Foundations of Community III: Trinitarian Variety in the Church

As we conclude this brief look at the Trinitarian foundations of true Christian community, we are looking at the appropriate diversity within the community. We’ve rooted our need for community in the fact that we were created in the image of a Triune God, a community of persons united in one essence. Last week, we saw that the heart of the Church’s unity we share one Lord, one faith, and one baptism.  Since this is who God is, we want our community to bear the unmistakeable imprint of God. That way, we will begin to realize the true and ultimate purpose of community: community exists for the glory of the Triune God.

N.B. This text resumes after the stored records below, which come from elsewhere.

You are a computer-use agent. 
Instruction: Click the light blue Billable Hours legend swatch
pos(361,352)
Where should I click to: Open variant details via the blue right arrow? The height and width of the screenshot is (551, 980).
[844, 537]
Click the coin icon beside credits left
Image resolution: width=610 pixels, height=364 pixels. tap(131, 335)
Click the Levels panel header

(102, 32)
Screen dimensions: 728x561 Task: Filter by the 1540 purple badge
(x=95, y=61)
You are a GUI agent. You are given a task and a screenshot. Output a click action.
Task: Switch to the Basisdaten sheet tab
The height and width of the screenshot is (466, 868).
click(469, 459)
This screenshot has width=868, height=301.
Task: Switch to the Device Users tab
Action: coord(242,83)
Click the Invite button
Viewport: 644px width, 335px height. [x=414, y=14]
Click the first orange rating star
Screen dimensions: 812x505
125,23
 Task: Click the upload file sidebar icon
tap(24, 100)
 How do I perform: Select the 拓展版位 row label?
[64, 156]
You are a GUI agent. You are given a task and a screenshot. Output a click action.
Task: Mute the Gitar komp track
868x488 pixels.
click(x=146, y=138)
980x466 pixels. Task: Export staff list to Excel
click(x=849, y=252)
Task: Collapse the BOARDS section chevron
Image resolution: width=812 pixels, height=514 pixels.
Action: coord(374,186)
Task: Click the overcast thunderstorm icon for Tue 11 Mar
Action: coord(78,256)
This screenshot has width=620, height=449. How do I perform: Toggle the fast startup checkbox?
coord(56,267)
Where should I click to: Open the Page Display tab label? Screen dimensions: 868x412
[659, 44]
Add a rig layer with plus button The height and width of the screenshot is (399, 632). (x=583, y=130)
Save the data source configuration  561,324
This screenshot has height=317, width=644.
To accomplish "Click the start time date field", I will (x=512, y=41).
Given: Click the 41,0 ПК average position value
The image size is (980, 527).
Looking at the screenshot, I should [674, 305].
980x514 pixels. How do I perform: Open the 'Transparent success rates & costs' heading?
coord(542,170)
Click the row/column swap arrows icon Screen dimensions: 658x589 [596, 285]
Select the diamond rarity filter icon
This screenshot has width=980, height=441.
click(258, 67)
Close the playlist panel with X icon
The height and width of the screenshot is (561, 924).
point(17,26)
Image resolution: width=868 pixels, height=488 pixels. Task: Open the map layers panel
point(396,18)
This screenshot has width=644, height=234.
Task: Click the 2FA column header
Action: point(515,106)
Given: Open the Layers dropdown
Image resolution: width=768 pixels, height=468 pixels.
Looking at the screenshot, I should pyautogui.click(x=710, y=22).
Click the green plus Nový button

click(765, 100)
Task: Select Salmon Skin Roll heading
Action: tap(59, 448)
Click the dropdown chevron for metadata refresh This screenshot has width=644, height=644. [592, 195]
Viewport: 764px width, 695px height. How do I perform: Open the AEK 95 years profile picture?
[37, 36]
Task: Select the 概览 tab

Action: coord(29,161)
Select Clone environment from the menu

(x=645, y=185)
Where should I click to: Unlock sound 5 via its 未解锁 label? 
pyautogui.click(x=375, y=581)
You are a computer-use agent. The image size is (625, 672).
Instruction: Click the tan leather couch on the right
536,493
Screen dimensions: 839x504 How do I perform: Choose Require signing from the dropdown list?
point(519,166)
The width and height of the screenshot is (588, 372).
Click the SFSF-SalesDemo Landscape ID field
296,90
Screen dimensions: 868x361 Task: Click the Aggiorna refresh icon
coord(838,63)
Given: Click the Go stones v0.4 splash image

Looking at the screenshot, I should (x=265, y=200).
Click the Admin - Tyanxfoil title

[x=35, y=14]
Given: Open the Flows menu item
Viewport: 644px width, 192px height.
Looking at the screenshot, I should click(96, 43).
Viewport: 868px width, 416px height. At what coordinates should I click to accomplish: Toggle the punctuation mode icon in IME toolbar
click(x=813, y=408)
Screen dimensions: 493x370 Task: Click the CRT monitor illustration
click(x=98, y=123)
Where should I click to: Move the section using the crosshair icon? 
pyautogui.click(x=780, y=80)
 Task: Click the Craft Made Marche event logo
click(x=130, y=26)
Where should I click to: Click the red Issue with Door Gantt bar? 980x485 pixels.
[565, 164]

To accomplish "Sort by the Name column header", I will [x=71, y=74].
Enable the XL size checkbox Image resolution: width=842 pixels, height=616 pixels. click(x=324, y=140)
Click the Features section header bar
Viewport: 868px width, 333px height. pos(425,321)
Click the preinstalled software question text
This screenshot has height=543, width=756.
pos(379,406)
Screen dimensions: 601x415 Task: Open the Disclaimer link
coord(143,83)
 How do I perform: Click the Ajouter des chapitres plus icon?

If we only focus on our unity and sameness, however, we will end up with a distorted picture of God, and as a result, a distorted community. This risk is real, and one that we should constantly be aware of and fighting against. We can start to tell that oneness in a community has become an idol when variety in the way we do community prompts people to absent themselves from the community, or even demeaning and attacking the community. This is what we do when we only support or attend gatherings that we personally like, or programs that we feel meet our needs. Our standard becomes: “I didn’t get much out it.” rather than “Was my presence a blessing to the community?” We become consumers rather than members of one body. This is a move towards individualism, a divisive and destructive kind of “oneness” completely different than a confession of one Lord, one faith, and one baptism. When we find this impulse at work in our hearts, we are dealing with selfishness and pride. We become the eye, saying to the hand, “I don’t need you.”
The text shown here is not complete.